▸ **Task objective**
Your answer must be an exact copy of the lines from the one holding "Task: Select the 最新发布 sort tab" through the last line of the entries below, with nothing added.

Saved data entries
Segment Open
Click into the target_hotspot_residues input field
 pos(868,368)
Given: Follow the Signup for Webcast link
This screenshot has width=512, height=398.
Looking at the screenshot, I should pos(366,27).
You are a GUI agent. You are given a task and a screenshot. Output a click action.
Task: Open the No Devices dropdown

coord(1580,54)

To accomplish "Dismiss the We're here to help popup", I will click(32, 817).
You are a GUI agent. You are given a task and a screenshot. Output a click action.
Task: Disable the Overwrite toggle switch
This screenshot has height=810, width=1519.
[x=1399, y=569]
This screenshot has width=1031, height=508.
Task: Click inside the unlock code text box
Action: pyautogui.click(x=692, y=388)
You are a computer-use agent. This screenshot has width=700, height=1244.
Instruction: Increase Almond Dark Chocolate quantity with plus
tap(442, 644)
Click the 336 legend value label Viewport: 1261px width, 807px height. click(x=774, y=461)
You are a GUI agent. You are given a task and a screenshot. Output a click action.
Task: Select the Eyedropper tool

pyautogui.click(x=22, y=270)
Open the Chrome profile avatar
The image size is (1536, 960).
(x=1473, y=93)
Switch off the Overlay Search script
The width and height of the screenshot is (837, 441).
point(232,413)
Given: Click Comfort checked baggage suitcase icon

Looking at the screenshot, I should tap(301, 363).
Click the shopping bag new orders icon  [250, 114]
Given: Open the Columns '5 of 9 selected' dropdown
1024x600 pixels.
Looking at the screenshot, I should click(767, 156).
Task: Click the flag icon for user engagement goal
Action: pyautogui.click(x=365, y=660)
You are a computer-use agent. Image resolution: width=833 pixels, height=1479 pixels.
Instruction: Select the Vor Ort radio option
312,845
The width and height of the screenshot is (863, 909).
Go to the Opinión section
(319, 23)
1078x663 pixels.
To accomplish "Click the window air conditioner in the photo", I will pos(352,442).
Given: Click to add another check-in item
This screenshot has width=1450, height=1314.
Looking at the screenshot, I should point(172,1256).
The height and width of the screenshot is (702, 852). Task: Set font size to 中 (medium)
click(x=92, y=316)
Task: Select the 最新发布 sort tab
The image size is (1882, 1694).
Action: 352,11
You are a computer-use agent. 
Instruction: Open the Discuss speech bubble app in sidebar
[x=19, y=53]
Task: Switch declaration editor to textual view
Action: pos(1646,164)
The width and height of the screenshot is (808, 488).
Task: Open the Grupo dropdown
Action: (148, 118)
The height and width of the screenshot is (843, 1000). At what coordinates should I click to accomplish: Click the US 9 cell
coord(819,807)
Segment Closed
▸ **Answer below**
Task: Select the 最新发布 sort tab
The image size is (1882, 1694).
Action: 352,11
You are a computer-use agent. 
Instruction: Open the Discuss speech bubble app in sidebar
[x=19, y=53]
Task: Switch declaration editor to textual view
Action: pos(1646,164)
The width and height of the screenshot is (808, 488).
Task: Open the Grupo dropdown
Action: (148, 118)
The height and width of the screenshot is (843, 1000). At what coordinates should I click to accomplish: Click the US 9 cell
coord(819,807)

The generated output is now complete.